⬤ Recent data from Econovis reveals how the AI explosion has sent U.S. stocks soaring past international competitors. American equities climbed 72 percent between December 2022 and October 2025, while the top ten U.S. tech stocks rocketed up 218 percent during the same stretch. The numbers show U.S. market cap shooting higher compared to other developed nations and emerging markets, proving how AI-related gains have completely reshaped the global investment landscape.
⬤ The U.S. market started pulling away from global stocks back in 2018, and that gap has only gotten bigger since. American market cap more than doubled, jumping 109 percent from $32.1 trillion in 2017 to $67 trillion by October 2025. The steepest climb happened during the 2023–2025 AI surge.
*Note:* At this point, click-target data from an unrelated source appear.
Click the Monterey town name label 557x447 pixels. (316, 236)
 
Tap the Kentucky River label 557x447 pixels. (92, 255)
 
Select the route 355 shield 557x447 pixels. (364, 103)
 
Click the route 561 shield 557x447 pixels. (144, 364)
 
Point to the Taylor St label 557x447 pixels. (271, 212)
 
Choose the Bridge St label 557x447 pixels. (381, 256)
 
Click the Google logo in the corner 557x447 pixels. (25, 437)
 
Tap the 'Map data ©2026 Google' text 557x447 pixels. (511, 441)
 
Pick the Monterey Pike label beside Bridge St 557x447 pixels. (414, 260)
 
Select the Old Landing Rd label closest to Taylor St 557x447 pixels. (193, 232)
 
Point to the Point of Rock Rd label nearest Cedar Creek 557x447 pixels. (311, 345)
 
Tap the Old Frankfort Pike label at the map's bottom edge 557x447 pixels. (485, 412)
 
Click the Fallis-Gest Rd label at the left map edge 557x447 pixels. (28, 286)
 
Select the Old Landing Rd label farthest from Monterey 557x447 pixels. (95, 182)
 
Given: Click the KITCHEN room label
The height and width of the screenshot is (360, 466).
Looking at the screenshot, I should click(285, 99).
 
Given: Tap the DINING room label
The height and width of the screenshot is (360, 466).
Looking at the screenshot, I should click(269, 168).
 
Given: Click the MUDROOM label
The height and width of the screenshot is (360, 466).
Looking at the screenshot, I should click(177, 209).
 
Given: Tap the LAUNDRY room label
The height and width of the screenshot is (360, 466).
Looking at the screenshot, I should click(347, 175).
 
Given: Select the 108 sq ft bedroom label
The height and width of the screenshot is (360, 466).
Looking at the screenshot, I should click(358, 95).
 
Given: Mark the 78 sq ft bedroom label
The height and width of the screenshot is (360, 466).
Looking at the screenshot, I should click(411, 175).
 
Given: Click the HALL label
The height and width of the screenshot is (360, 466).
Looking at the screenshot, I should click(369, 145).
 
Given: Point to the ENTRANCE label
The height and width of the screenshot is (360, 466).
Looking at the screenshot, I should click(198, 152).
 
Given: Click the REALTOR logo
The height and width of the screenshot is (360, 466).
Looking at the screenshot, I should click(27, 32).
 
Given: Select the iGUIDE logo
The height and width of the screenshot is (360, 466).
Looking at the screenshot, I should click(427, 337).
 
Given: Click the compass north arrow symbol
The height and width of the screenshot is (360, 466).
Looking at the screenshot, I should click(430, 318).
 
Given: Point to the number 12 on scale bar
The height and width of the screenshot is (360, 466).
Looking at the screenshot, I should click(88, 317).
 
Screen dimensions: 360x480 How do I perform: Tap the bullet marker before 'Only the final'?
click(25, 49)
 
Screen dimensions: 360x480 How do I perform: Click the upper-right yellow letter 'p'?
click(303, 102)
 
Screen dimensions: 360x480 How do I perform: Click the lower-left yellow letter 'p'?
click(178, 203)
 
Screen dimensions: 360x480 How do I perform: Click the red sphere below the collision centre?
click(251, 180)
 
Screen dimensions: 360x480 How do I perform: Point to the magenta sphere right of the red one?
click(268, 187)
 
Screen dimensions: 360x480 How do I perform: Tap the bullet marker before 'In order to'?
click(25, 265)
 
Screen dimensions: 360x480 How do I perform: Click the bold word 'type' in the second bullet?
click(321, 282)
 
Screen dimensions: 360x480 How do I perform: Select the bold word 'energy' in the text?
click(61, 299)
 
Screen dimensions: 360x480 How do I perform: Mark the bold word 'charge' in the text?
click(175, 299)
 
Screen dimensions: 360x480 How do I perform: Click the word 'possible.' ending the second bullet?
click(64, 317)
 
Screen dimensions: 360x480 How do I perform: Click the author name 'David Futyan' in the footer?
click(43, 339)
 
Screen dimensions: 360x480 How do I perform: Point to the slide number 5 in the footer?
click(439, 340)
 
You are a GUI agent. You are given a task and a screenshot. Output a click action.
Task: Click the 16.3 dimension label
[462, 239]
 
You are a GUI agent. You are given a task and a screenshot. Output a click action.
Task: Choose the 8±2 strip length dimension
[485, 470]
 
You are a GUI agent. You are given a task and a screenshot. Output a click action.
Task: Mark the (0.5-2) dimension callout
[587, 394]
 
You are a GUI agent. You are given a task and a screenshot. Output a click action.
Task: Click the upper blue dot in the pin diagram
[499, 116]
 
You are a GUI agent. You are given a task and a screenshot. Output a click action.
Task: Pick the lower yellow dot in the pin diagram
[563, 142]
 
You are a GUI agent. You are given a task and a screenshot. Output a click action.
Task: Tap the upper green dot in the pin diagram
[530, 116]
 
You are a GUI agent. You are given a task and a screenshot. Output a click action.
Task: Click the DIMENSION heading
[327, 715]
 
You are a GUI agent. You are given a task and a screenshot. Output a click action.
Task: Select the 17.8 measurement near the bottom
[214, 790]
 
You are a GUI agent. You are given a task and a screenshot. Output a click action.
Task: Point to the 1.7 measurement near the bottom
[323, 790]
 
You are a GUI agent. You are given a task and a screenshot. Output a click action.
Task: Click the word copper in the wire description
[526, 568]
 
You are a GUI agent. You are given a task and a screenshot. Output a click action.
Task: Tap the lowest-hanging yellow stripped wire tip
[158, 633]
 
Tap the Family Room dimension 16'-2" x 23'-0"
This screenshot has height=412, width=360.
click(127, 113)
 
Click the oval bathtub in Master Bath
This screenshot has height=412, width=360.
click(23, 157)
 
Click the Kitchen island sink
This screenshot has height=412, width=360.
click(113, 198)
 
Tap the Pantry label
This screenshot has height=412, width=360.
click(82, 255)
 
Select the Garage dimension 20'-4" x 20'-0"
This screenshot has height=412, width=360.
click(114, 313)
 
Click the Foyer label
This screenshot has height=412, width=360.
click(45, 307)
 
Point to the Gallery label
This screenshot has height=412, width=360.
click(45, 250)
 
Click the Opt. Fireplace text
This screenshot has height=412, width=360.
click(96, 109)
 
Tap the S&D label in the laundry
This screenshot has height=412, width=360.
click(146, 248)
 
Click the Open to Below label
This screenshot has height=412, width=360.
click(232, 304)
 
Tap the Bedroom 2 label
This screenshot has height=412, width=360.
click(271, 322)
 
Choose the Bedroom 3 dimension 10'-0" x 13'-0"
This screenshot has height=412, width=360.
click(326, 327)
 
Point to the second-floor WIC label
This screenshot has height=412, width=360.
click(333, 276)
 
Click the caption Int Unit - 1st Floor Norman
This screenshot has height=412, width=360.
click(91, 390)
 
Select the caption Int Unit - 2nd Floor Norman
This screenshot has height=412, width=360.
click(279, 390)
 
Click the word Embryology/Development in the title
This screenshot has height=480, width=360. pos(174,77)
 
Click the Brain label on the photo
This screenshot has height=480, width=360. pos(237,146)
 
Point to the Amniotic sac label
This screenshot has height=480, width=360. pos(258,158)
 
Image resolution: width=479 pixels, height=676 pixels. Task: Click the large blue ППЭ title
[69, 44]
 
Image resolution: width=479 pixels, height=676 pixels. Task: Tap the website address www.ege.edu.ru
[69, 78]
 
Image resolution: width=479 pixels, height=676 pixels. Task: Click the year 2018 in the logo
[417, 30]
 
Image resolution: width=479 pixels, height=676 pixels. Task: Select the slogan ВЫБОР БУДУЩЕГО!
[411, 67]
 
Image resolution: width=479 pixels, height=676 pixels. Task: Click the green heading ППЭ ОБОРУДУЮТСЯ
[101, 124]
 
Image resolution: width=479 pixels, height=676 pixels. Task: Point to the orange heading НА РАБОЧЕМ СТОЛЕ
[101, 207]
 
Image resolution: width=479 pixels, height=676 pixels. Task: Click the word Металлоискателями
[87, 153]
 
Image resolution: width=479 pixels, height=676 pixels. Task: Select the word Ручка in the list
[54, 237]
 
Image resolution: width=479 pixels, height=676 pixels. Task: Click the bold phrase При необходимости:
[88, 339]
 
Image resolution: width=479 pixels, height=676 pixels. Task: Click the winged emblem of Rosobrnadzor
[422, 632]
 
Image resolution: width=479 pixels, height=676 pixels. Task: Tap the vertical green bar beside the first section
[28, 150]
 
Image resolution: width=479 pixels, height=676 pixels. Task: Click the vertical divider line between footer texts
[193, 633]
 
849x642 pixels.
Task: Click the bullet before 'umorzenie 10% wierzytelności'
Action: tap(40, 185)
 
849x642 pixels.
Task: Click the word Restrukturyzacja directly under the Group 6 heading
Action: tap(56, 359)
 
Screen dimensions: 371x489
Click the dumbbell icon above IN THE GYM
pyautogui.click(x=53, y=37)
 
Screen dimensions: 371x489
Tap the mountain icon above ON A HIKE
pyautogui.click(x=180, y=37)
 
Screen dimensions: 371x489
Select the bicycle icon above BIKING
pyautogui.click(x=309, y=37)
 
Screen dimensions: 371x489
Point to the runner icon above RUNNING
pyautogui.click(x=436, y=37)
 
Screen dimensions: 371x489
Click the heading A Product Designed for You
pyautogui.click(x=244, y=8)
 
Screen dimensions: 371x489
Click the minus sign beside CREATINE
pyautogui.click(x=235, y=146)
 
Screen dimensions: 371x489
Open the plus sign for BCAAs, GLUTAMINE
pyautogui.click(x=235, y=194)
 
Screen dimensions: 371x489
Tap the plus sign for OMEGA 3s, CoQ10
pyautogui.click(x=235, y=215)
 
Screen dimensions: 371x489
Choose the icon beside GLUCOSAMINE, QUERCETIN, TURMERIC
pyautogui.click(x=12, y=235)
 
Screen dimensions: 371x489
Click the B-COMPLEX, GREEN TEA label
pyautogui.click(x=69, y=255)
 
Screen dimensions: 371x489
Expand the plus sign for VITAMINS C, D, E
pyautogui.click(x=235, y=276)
What's really eye-opening is that just ten major tech companies drove over half of this growth, showing how much power AI infrastructure and chip makers like NVDA now have in the market.
⬤ Other developed economies saw much smaller gains by comparison. Their combined market cap went from $30.2 trillion in 2017 to $41.3 trillion in 2025, up just 37 percent. Emerging markets grew from $18.9 trillion to $31.7 trillion since 2017, marking a 68 percent rise. The gap is clear: U.S. stocks keep hitting new peaks while other regions follow much slower growth patterns. The data shows a global market increasingly controlled by American tech and AI companies.
⬤ This growing divide between U.S. markets and everyone else points to a fundamental change in who leads global equities. American tech firms keep posting massive gains that shape investor expectations, valuations, and where money flows across borders. As AI adoption picks up speed, the concentration of market value in the United States will likely play an even bigger role in shaping sector trends and the broader global economy.